In Zoroastrian tradition, life is a temporary state in which a mortal is expected to actively participate in the continuing battle between truth and falsehood. Prior to being born, the soul (urvan) of an individual is still united with its fravashi, of which there are very many, and which have existed since Mazda created the universe. During life, the fravashi acts as a guardian and protector. On the fourth day after death, the soul is reunited with its fravashi, in which the experiences of life in the material world are collected for the continuing battle in the spiritual world. For the most part, Zoroastrianism does not have a notion of reincarnation, at least not until the final renovation of the world. Despite this, followers of Ilm-e-Kshnoom in India believe in reincarnation and practice vegetarianism, two principles unknown to Orthodox Zoroastrianism.

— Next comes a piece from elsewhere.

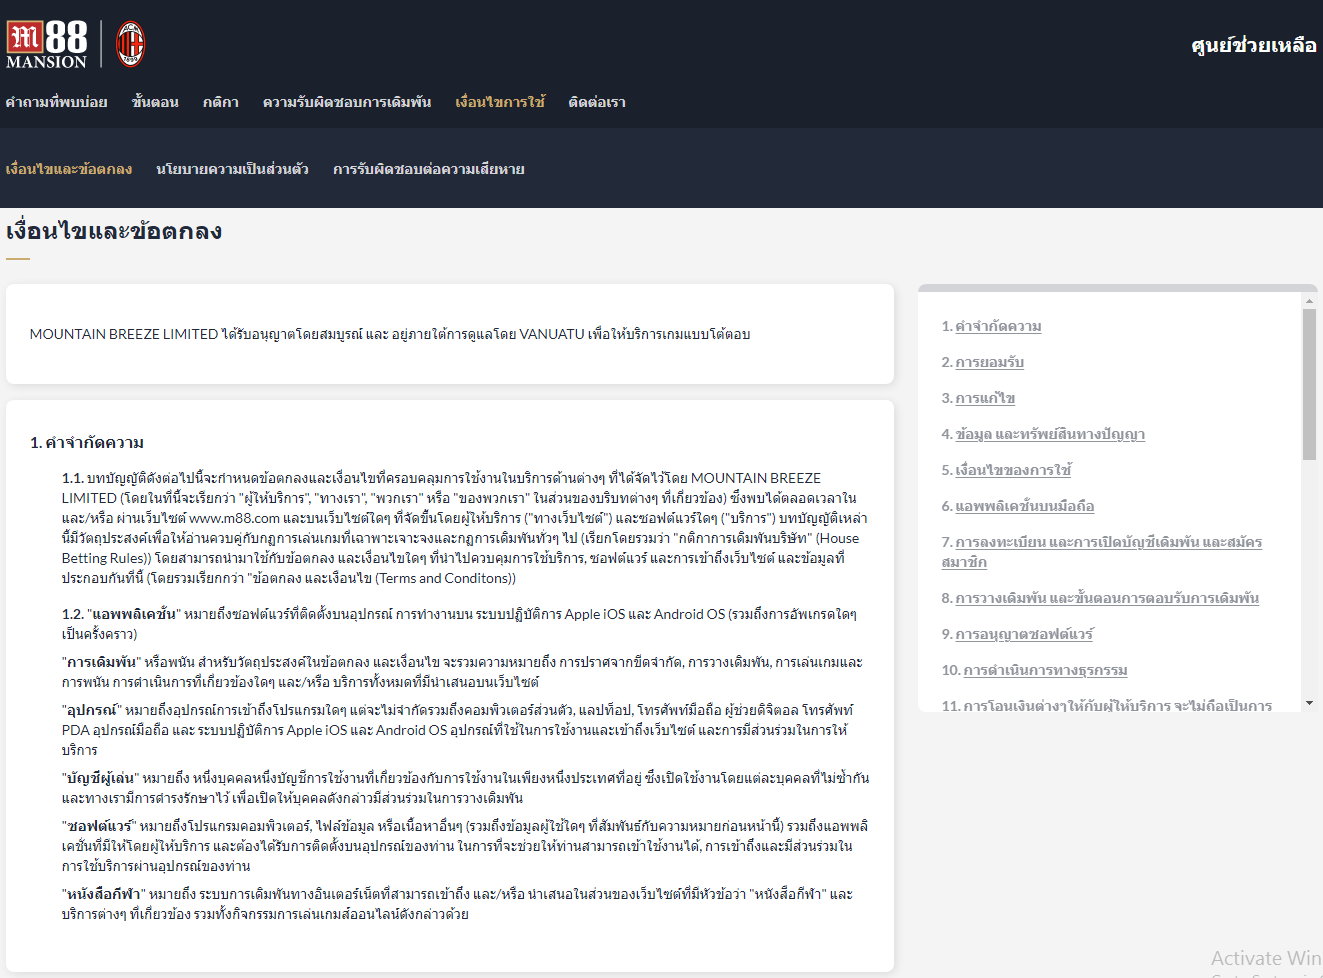Open the ติดต่อเรา contact menu
This screenshot has width=1323, height=978.
click(597, 102)
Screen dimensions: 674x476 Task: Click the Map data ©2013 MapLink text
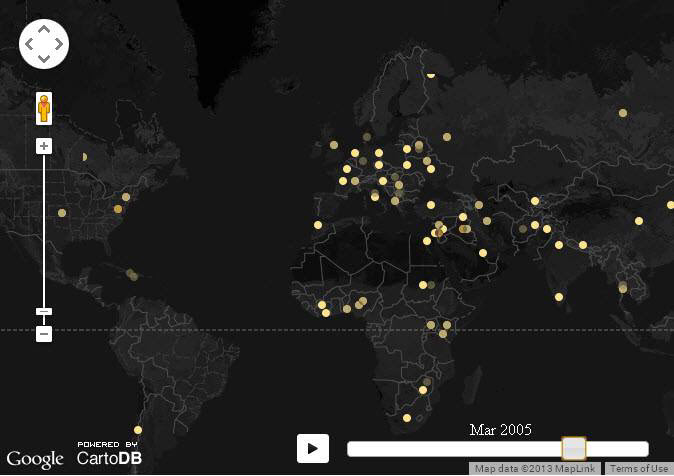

In Zoroastrian scripture and tradition, a corpse is a host for decay, i.e., of druj. Consequently, scripture enjoins the “safe” disposal of the dead in a manner such that a corpse does not pollute the “good” creation. These injunctions are the doctrinal basis of the fast-fading traditional practice of “ritual exposure”, most commonly identified with the so-called “Towers of Silence” for which there is no standard technical term in either scripture or tradition. The practice of ritual exposure is only practiced by Zoroastrian communities of the Indian subcontinent, where it is not illegal, but where alternative disposal methods are desperately sought after diclofenac poisoning has led to the virtual extinction of scavenger birds. Other Zoroastrian communities either cremate their dead or bury them in graves that are cased with lime mortar.